Infinity Scheduler Aims To Be A Better Linux Scheduler

LINUX KERNEL The Infinity Scheduler is another attempt at improving the CPU scheduling behavior under Linux and created by the developer behind the existing "scx_flow" sched_ext scheduler. But Infinity Scheduler isn't taking the approach of using sched_ext and is rather patched into the Linux kernel in modifying CFS and RT behavior.

Open-source developer Galih Tama has been working on a replacement to scx_flow to address some "fundamental limitations" of the BPF-based sched_ext approach that can lead to false positives with these schedulers under heavy load. In a message to Phoronix, the Infinity Scheduler is described by its creator as:

"A native EEVDF modification built directly into CFS and RT — no BPF, no sched-ext dependency. The core idea is an Exponential Moving Average that tracks each task's recent runtime history. CPU-bound tasks see their time slice shrink (down to a 400µs floor) while interactive tasks retain the full share. Low-EMA wakeups get a 50% shorter vslice, moving their deadline earlier in the EEVDF tree, and a futex-waiting bypass in pick_eevdf() allows immediate preemption at the next scheduling point.
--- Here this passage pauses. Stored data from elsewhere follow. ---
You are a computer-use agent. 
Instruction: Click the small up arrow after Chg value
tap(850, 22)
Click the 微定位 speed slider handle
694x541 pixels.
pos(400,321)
RT tasks get the same EMA treatment via queue placement modulation."
In abandoning the sched_ext route, the Infinity Scheduler is currently just patches to the mainline Linux kernel for modifying the CFS and RT code. These patches as of writing are targeting the mainline Linux 6.18 LTS, Linux 7.0, and Linux 7.1 kernel versions.

Infinity Scheduler architecture


Those curious about this new Infinity Scheduler effort for Linux can see this GitHub repository for all the details and the necessary kernel patches. If there is enough reader interest I can look at running some Infinity Scheduler performance benchmarks on Phoronix.